Politisch absolviert Ušakovs schon länger seinen ganz persönlichen Langstreckenlauf. Jedes Jahr im Mai wird das besonders offensichtlich. Am Vortag zum 1.Mai der "Talka-Tag" (Freiwilliger Einsatz, meist zum Saubermachen in Stadt, Land oder Natur), dann folgen der 1.Mai (eigentlich Tag der Arbeit, diesmal Startschuss für den Wegfall der Arbeitsmarktbeschränkungen für Letten in Deutschland), der 4.Mai (Tag der Verkündigung der lettischen Unabhängigkeit 1990), der 8.Mai (In Westeuropa als Kriegsende gefeiert - Lettland ehrt an diesem Tag seine insgesamt im Krieg Gefallenen, Europatag, zudem wie in diesem Jahr auch noch "Muttertag"). Dann der 9.Mai - für Letten die Fortführung des zwangsweisen Abfeierns sowjetsozialistischer Heldentaten unter konsequentem Verschweigen der gleichzeitig begangenen Verbrechen, für lettische Russen inzwischen nahezu der einzige Tag des Jahres, sich unter seinesgleichen frei von Etikette, political correctness oder lettisierten Regelungen mal ganz als Russe zu benehmen (im positiv gemeinten Sinne - aber durchaus auch unter Verwendung provozierend gemeinter Symbole der Sowjetzeit). Ušakovs war überall dabei - und dazu kommen natürlich die üblichen Termine, von der Eröffnung von Jugendzentren bis hin zu Ausstellungseröffnungen und Terminen mit ausländischen Delegationen.

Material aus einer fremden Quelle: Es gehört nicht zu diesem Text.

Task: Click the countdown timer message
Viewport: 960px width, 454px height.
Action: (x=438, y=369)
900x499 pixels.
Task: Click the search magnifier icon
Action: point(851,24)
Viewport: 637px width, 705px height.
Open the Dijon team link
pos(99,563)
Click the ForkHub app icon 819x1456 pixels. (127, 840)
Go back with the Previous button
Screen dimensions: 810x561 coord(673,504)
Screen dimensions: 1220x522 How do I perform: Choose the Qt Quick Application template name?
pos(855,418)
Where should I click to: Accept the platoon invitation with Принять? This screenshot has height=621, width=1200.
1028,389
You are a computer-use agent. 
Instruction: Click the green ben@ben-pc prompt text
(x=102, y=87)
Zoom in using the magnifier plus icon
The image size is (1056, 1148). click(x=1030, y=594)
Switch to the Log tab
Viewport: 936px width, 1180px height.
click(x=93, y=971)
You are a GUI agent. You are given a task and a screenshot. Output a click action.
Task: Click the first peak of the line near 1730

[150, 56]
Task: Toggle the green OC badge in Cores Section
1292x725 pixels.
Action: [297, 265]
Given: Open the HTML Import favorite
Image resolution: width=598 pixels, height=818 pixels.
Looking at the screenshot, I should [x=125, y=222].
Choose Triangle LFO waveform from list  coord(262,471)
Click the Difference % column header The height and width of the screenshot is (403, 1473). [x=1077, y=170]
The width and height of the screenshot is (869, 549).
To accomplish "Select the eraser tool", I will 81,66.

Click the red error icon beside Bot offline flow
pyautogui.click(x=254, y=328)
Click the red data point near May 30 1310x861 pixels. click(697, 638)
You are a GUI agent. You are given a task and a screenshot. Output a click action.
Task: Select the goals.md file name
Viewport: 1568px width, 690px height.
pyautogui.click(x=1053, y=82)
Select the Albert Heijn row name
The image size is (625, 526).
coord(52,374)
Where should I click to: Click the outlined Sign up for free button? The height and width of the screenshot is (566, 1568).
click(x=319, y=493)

Der Riga-Marathon - hier ein Foto aus dem Jahr 2009 - bisher
immer ein Ereignis zwischen Sport, Karneval und
Familienfest - diesmal mit anderen Schlagzeilen
Dazu kommen noch Ušakovs' ganz persönliche "Projekte", die auch eher langstreckenartig angelegt sind, aber viel schwieriger umzusetzen. Da wäre zum Beispiel sein Bemühen, andere Sprachregelungen zu finden im Umgang zwischen Letten und Russen. Statt von "Okkupation" und "Okkupanten" zu reden - letzteres ein Wort, mit dessen Hilfe radikale lettische Nationalisten gern jeden noch so jungen Russen dauerhaft beschimpfen - redet Ušakovs lieber von "unrechtmäßiger Besetzung Lettlands und zwangsweiser Eingliederung in die Sowjetunion". Für Lettland-Unkundige vielleicht kein Unterschied. Aber wer im politischen Alltag nicht nicht nur als eindeutiger Vertreter bestimmter Interessen identifiziert werden möchte, sondern zwischen verschiedenen Gruppen und Sichtweisen vermitteln möchte - ohne dabei das Große und Ganze kaputtzuschlagen - der hat es in Lettland nicht leicht. Einen kritischen Umgang mit der eigenen Geschichte zu pflegen, darin sind bisher weder Letten noch Russen stark. Und gerade läuft wieder eine vom nationalen Block des lettischen Parteienspektrums losgetretene Kampagne, der Staat möge bitte nur noch diejenigen Schulen finanzieren, in denen ausschließlich Lettisch gesprochen und gelehrt wird. Na, gratuliere, Lettland! Mag man geneigt sein, auszurufen, und ich hörte auch schon Meinungen von lettischer Seite, diese ganze Geschichte sei vielleicht von interessierter Seite in Russland initiiert, um radikale "Gegenmaßnahmen" in der russischsprachigen Öffentlichkeit leichter gerechtfertigt zu bekommen. Dazwischen steht ein gebürtiger lettischsprachiger Russe als Bürgermeister und muss diese Kleinkriege überleben - nicht nur politisch.

Inzwischen liegt der Rigaer Bürgermeister also, in künstlichen Tiefschlaf versetzt, in der Berliner Charité. Ušakovs verbrachte bisher auch schon mehrfach Urlaubstage in Deutschland - auch "Berliner Luft" kann ja gut tun. Momentan läuft eine Spendenaktion in vielen lettischen Medien, um die zu erwartende teure Spezialbehandlung in der Berliner Charite finanzieren zu helfen - so wird "Spenden per SMS" plötzlich populär und zur einfachen Methode, sein Mitgefühl und seine Unterstützung zu zeigen. Die Kosten der laufenden Spezialbehandlung werden in den lettischen Medien auf mehrere Hunderttausend Euro geschätzt - während die deutschen Ärzte die bereits früher von den lettischen Kolleg/innen getätigten Diagnosen auf schwere Leber- und Nierenbelastungen bestätigten.

Am 8.Juni wird Nils Ušakovs (Nil Walerjewitsch Uschakow) Geburtstag feiern - hoffentlich wird er sich wie neugeboren (oder ähnlich) fühlen dürfen.